Top of Source information

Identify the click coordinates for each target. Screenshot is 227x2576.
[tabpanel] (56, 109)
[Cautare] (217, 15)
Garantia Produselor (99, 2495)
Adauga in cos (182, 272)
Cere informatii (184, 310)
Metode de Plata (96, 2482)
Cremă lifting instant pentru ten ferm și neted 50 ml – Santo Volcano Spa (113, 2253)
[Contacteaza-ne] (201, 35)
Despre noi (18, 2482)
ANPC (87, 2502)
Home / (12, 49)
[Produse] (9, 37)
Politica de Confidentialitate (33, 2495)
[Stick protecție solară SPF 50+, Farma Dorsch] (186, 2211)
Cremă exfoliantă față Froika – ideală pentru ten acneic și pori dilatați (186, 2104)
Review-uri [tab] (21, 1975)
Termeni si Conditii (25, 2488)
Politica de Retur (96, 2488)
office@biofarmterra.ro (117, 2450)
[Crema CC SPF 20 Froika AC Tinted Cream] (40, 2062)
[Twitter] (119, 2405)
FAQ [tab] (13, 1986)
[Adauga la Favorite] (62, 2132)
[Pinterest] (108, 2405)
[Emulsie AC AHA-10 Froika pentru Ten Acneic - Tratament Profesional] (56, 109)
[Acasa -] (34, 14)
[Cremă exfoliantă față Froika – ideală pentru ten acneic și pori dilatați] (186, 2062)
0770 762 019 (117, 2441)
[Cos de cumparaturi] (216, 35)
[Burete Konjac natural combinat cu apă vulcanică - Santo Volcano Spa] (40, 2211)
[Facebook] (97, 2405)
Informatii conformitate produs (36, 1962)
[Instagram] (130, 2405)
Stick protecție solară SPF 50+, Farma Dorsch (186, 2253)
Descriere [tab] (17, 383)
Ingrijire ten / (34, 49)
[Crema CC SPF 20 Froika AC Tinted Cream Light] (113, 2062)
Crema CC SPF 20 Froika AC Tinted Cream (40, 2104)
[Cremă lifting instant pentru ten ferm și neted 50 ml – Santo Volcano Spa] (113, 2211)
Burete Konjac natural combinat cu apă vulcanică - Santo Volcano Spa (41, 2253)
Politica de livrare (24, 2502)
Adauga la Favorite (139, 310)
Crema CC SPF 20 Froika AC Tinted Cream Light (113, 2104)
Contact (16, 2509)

Bottom of Source information

Set the lines down exactly, from the first line of the records to the line where "dilatați (186, 2104)" appears, with both ends kept.

Identify the click coordinates for each target. Screenshot is 227x2576.
[tabpanel] (56, 109)
[Cautare] (217, 15)
Garantia Produselor (99, 2495)
Adauga in cos (182, 272)
Cere informatii (184, 310)
Metode de Plata (96, 2482)
Cremă lifting instant pentru ten ferm și neted 50 ml – Santo Volcano Spa (113, 2253)
[Contacteaza-ne] (201, 35)
Despre noi (18, 2482)
ANPC (87, 2502)
Home / (12, 49)
[Produse] (9, 37)
Politica de Confidentialitate (33, 2495)
[Stick protecție solară SPF 50+, Farma Dorsch] (186, 2211)
Cremă exfoliantă față Froika – ideală pentru ten acneic și pori dilatați (186, 2104)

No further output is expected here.